EXERCISE INSTRUCTIONS: Copy all the data exactly, except the pictures.

SOURCE INFORMATION:
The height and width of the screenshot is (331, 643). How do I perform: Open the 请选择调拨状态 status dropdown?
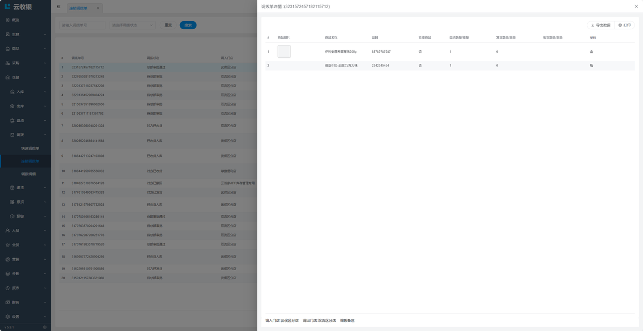(132, 25)
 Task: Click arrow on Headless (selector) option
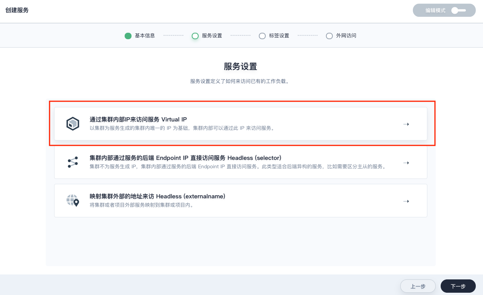(x=406, y=163)
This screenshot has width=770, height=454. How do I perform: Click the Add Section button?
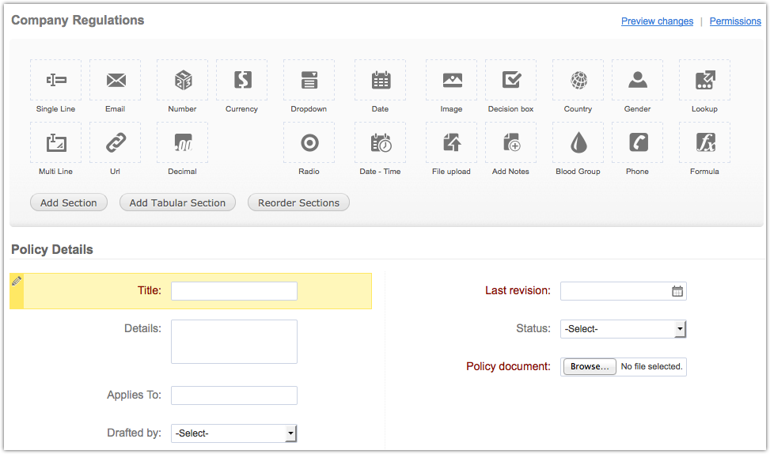(69, 202)
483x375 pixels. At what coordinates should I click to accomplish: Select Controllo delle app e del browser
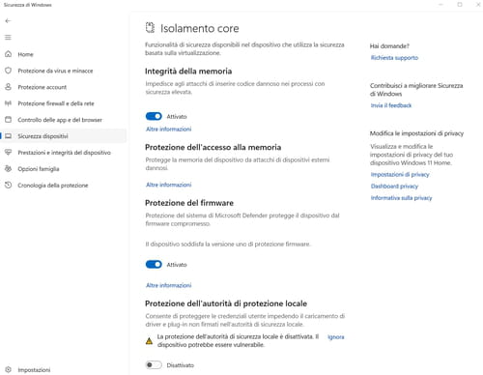(60, 120)
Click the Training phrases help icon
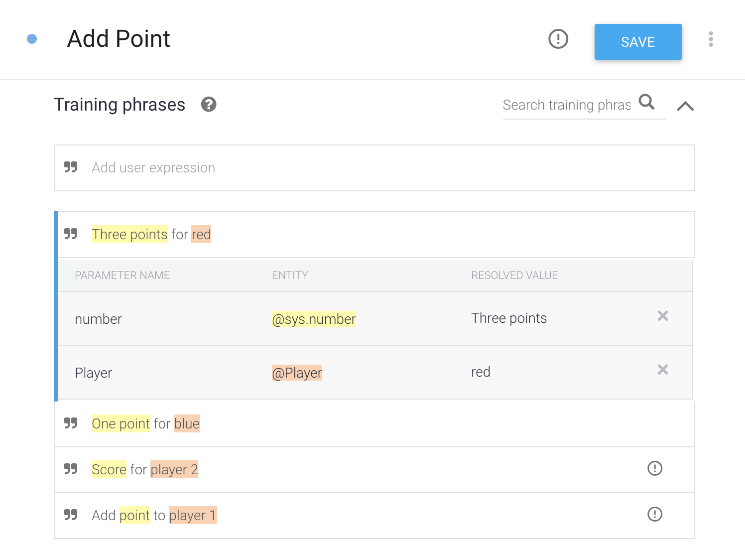 pos(208,105)
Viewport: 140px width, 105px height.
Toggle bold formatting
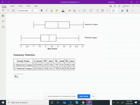point(42,11)
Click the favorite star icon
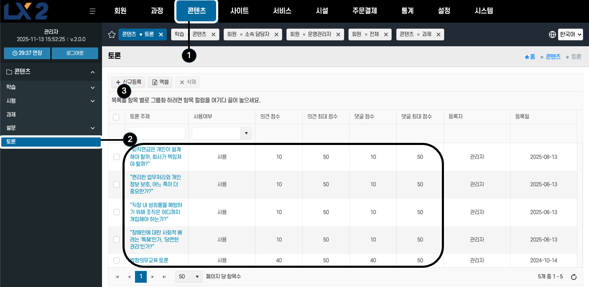The image size is (589, 287). pyautogui.click(x=112, y=35)
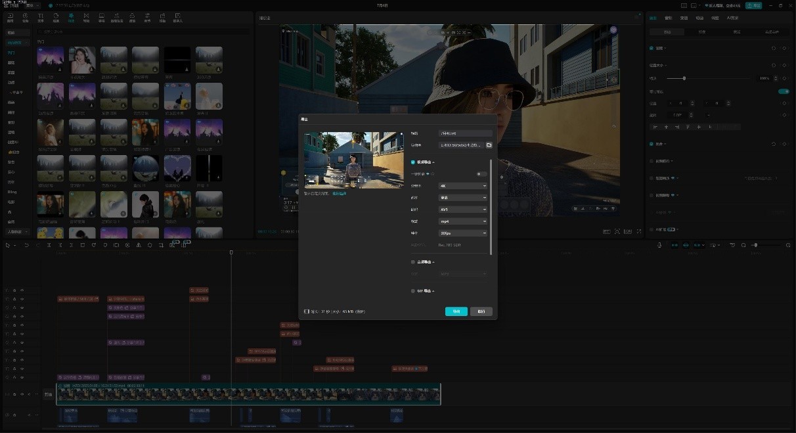796x433 pixels.
Task: Select the Text (TI) tool icon
Action: (41, 17)
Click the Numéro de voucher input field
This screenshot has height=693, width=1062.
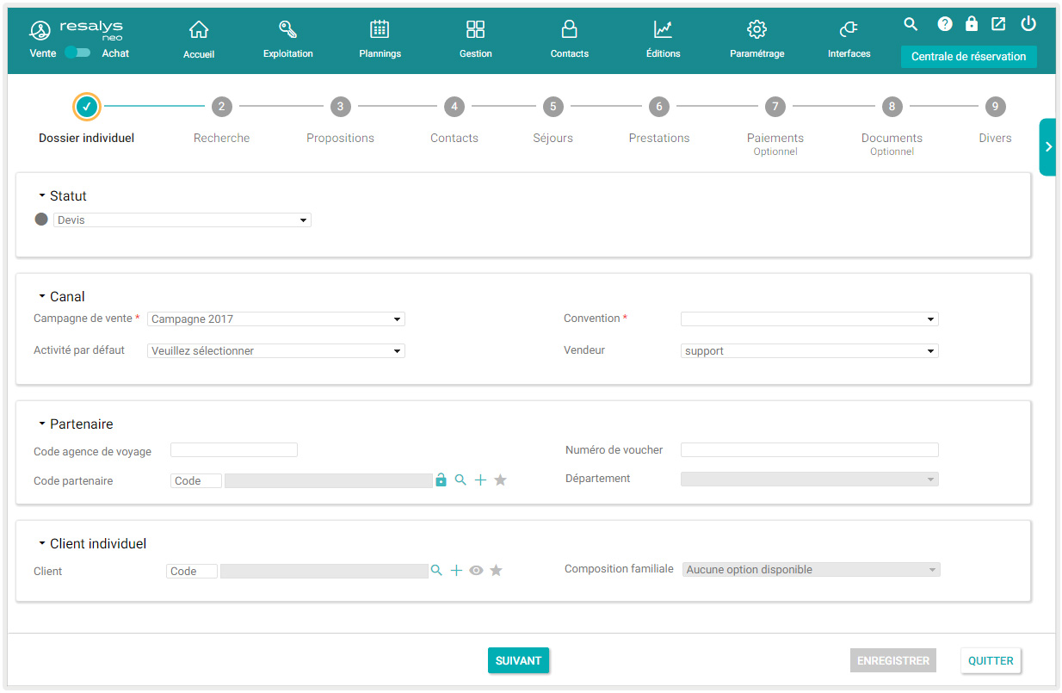[x=809, y=450]
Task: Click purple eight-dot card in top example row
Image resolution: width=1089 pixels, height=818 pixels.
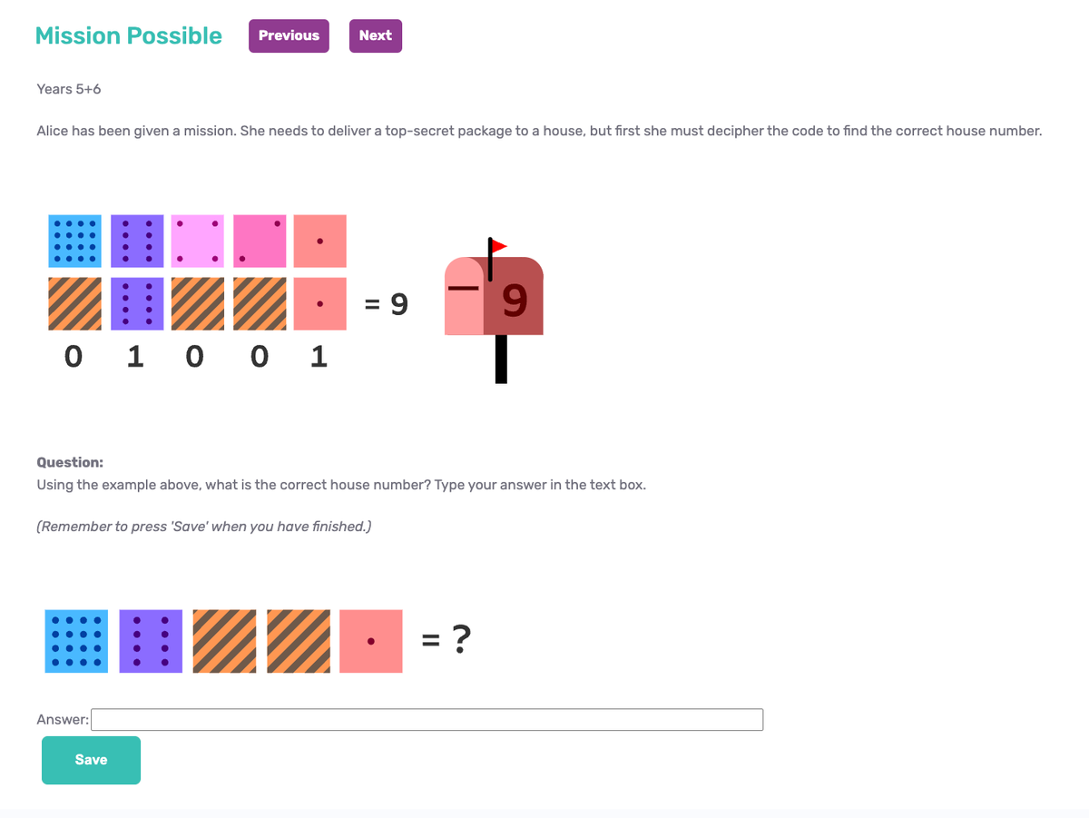Action: [137, 241]
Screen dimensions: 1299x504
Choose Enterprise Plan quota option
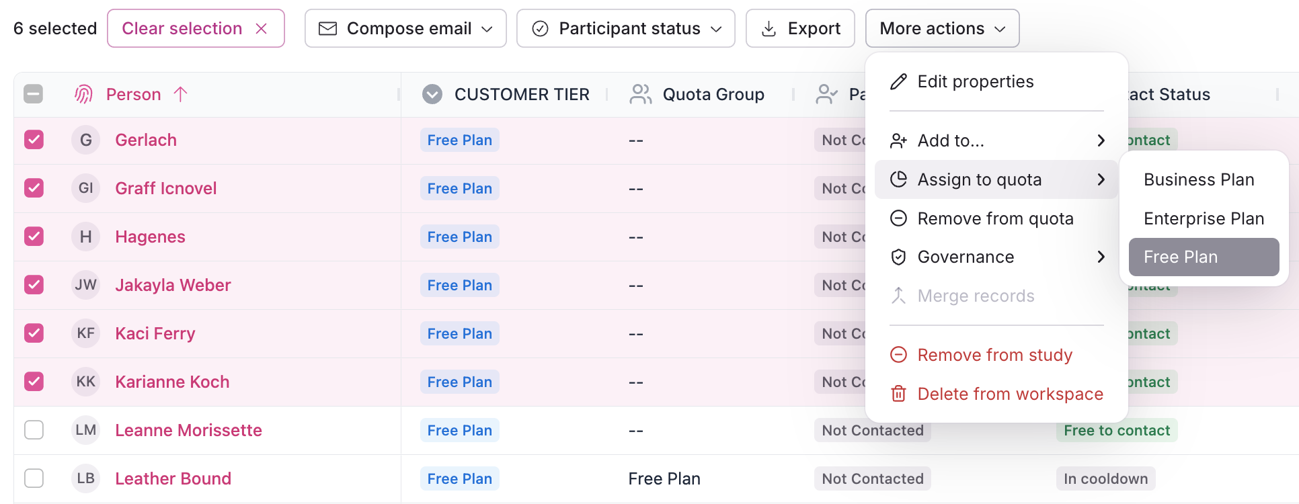pyautogui.click(x=1204, y=218)
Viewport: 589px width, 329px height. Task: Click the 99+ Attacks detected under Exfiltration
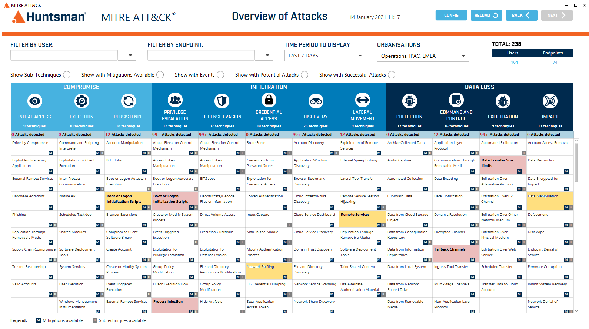(x=503, y=135)
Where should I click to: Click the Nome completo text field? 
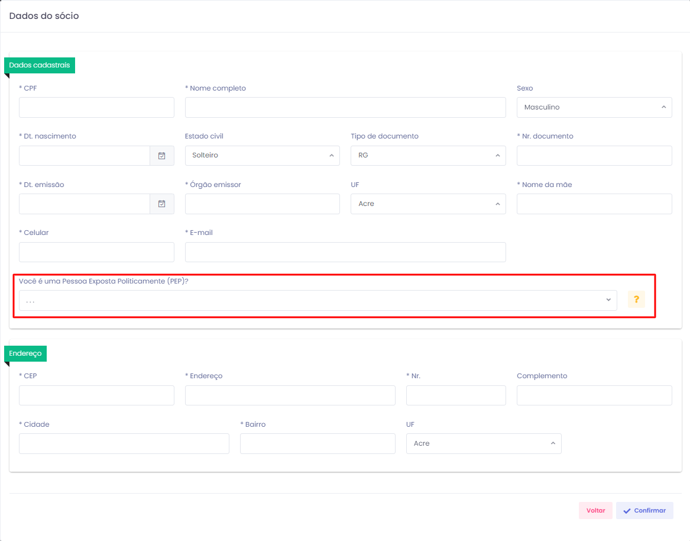pyautogui.click(x=345, y=108)
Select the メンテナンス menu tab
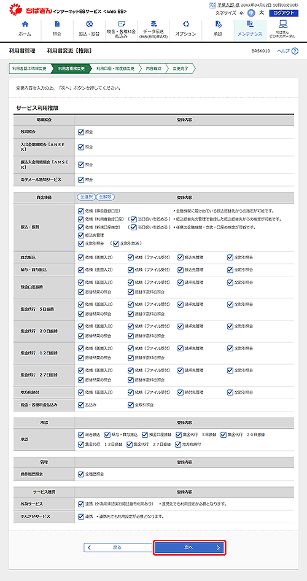The image size is (307, 581). tap(250, 29)
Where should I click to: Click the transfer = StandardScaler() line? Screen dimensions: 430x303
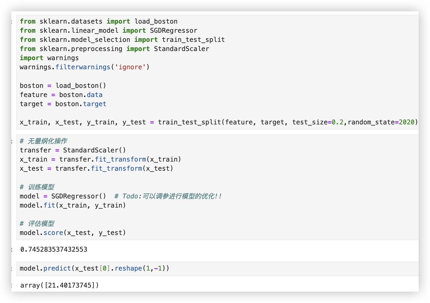(73, 150)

REPLY TO THE EXERCISE:
The height and width of the screenshot is (331, 643). How do I perform: Open the 请选择调拨状态 status dropdown?
(132, 25)
 Task: Click arrow on Headless (selector) option
(x=406, y=163)
This screenshot has width=770, height=454. How do I perform: Click the Add Section button?
(69, 202)
483x375 pixels. At what coordinates should I click to accomplish: Select Controllo delle app e del browser
(60, 120)
Click the Training phrases help icon
 pos(208,105)
Viewport: 140px width, 105px height.
Toggle bold formatting
point(42,11)
Click the favorite star icon
The image size is (589, 287). pyautogui.click(x=112, y=35)
796x433 pixels.
Task: Select the Text (TI) tool icon
Action: (41, 17)
Click the Numéro de voucher input field
This screenshot has height=693, width=1062.
[x=809, y=450]
Task: Click purple eight-dot card in top example row
Image resolution: width=1089 pixels, height=818 pixels.
Action: [137, 241]
Screen dimensions: 1299x504
Choose Enterprise Plan quota option
pyautogui.click(x=1204, y=218)
Viewport: 589px width, 329px height. Task: Click the 99+ Attacks detected under Exfiltration
(x=503, y=135)
Where should I click to: Click the Nome completo text field? 
pyautogui.click(x=345, y=108)
Select the メンテナンス menu tab
The image size is (307, 581). tap(250, 29)
Where should I click to: Click the transfer = StandardScaler() line? Screen dimensions: 430x303
(73, 150)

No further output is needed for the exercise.